Automated tests as described in RHQ-792 should be added to confirm this fix.
Use the following procedure:
1) Inventory only the platform.
2) execute "inventory --xml --export=export-1.xml" on the agent command line
3) shut down the agent
4) Go to Administration>System Configuration>Templates
5) Edit Metric Templates for CPU
6) check "Update schedules for existing resources", set collection interval to 10 minutes for "Idle" metrics (this will enable that metric as well)
7) Check that this metric got updated for the individual CPU resources in their Monitor>Schedule sub tabs
8) start up the agent
9) wait 30s (shouldn't be necessary)
10) execute "inventory --xml --export=export-2.xml" on the agent commandline
11) Locate the <schedule> element with name CpuPerc.idle for the same CPU resource in both export-1.xml and export-2.xml
The schedule in export-1.xml should be disabled and the interval should be 1200000.
The schedule in export-2.xml should be enabled and interval should be 600000.
Actual results (prior to this bug being fixed):
The schedule looks the same in both files.
Fixed by updating the mtime externally from SLSB methods, rather than inside Resource entity's setters (git commit e22d84ed25a635fc2cbc416bdee87dc340166749). Tested fix using the above repro steps. Also tested that name/description/location updates done while the Agent is offline get synced when the Agent comes back online.
Fixed in RHQ_1_2_0_GA_PERF branch - r5255.
Ian, can you merge this into 1.3.1 too. Thanks
Associated case: 344497
Fixed in 1.3 CP branch - r5256. Charles, is that what you meant by 1.3.1?
r5258 - When updating metric schedules, if pushing the updated schedules to the Agents fails, throw an Exception, rather than just touching the mtime on the corresponding Resources; ***NOTE*** THIS IS A SPECIAL FIX FOR THIS BRANCH ONLY AND SHOULD NOT BE MERGED INTO TRUNK!

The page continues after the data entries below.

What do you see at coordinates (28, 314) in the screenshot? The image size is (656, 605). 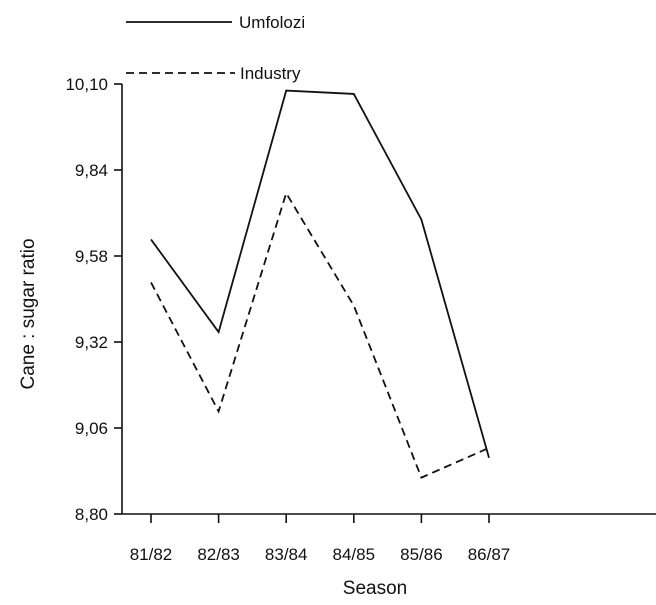 I see `y-axis-title: Cane : sugar ratio` at bounding box center [28, 314].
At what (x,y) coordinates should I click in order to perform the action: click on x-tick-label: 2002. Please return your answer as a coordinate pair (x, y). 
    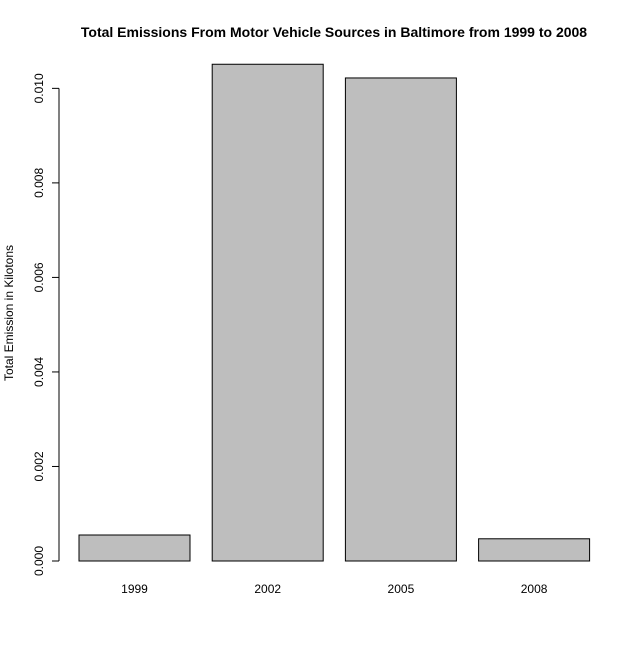
    Looking at the image, I should click on (268, 589).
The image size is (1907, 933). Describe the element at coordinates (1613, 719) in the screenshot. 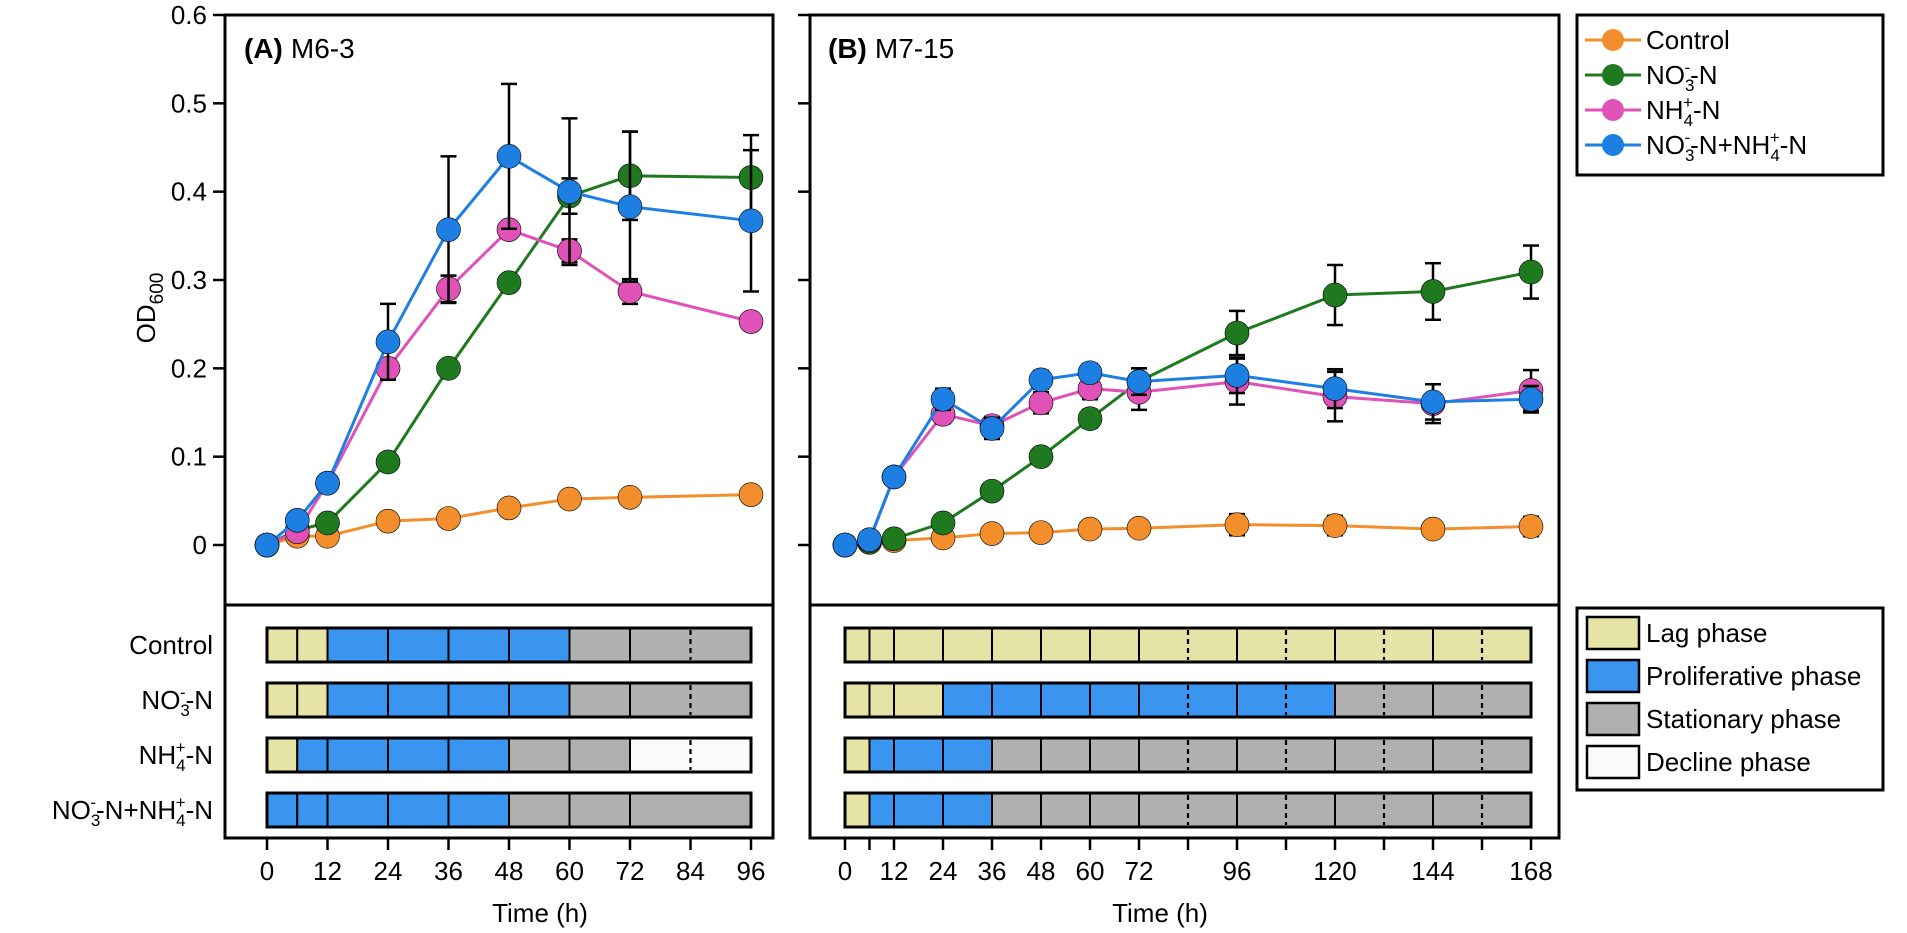

I see `phase-legend-swatch-stationary` at that location.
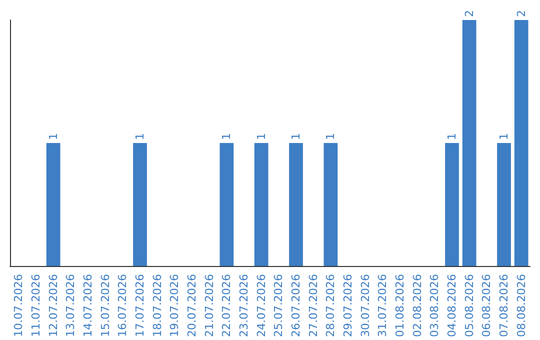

git commit for fix to trunk: e22d84ed25a635fc2cbc416bdee87dc340166749
It turns out the mtime also needs to be set on Resources when inventoryStatus is updated, otherwise inventory statuses never get synced to Agents... This is fixed by the following commits:
master - commit fdd23ec2bb428e6bde53e70d9b31c6ae22465da0
1.3 CP branch - r5262
1.2 PERF branch - r5261
This bug was previously known as http://jira.rhq-project.org/browse/RHQ-1996
This bug relates to RHQ-792
The backward patching was incomplete in the RHQ_1_3_0_GA_CP branch. This has been resolved in r5269.
qa -> gneelaka
This has the same repro steps as
Mass-closure of verified bugs against JON.